Валлас сидит по ходу движения, у окна; справа от него место не занято. Два голоса — женские голоса с простонаречными интонациями — раздаются с сиденья как раз у него за спиной.

— «Удачи» — крикнула она ему, когда он уходил.

— И он его встретил?

— Об этом пока ничего не известно. Во всяком случае, если он его и встретил, то была, должно быть, большая свара!

— Скажи на милость.

— Надеюсь, завтра все узнаем.

Кажется, что ни та, ни другая не особенно заинтересованы развязкой этого дела. Люди, о которых идет речь, им не родственники и не друзья. Чувствуется даже, что существование двух женщин защищено от такого рода драм, но простые люди любят обсуждать славные события из жизни великих преступников и царей. Если только все не проще, и речь идет о бульварном романе, который печатается с продолжением в какой-нибудь ежедневной газете.

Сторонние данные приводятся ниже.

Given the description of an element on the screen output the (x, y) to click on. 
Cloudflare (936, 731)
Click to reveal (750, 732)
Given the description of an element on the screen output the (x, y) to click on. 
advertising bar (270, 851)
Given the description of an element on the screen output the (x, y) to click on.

Проделав извилистый путь у подножия строгих строений, трамвай прибывает в центральные кварталы, относительное благообразие которых Валласу уже приходилось отмечать. По пути он узнает Берлинскую улицу, которая ведет к префектуре. Он поворачивается к контролеру, который должен подать ему знак, когда надо будет выходить.

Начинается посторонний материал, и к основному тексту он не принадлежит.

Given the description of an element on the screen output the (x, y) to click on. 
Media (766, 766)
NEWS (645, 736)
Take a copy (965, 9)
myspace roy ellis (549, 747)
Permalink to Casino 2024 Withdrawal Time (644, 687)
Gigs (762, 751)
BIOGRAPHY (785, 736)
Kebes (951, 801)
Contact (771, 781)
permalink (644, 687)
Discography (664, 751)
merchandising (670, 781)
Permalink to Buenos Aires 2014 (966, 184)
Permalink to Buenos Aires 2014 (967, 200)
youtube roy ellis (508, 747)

Первое, что он видит, это ярко-красная вывеска с надписью под громадной стрелкой:

Для рисования

Для школьных занятий

Для канцелярских работ

ПИСЧЕБУМАЖНЫЙ МАГАЗИН «ВИКТОР ГЮГО»

2/2, ул. Виктора Гюго

(100 метров налево)

Качественные товары

Этот крюк уведет его от клиники; но так как он никуда не опаздывает, Валлас идет в указанном направлении. Повернув — по указанию второго рекламного щита, — он обнаруживает магазинчик, ультрасовременный стиль и рекламные приемы которого свидетельствуют о том, что открылся он недавно. Впрочем, его роскошь и внушительные размеры поражают на этой маленькой улочке, немного уединенной, но расположенной поблизости от больших городских артерий. Фасад — пластик и алюминий — сияет новизной, и если левая витрина представляет собой не что иное, как довольно банальную выставку авторучек, писчей бумаги и школьных тетрадей, правая, наоборот, должна привлекать внимание зевак: на ней представлен «художник», рисующий «с натуры». Одетый в заляпанный красками балахон, манекен, лицо которого утопает в пышной бороде «а-ля богема», трудится за своим мольбертом; отступив немного назад, чтобы окинуть взглядом и свое творение, и модель, он наносит последний штрих на выполненный карандашом пейзаж необычайно тонкой работы — который в реальности является, должно быть, копией с картины мастера. Это холм, на котором среди кипарисов возвышаются руины греческого храма; на переднем плане то тут, то там валяются обломки колонн; вдали, на равнине виднеется целый город со своими триумфальными арками и дворцами — выполненными, несмотря на расстояние и скученность построек, с редким вниманием к каждой детали. Но вместо эллинской равнины перед художником стоит в виде декорации огромная фотография городского перекрестка двадцатого века. Качество изображения и его удачное расположение придают панораме тем более поразительную реальность, что она является отрицанием рисунка, который должен бы его воспроизводить; и вдруг Валлас узнает это место: этот домик, окруженный высокими зданиями, эта садовая решетка, эта изгородь из бересклета, это и есть тот особняк, который стоит на углу улицы Землемеров. Точно.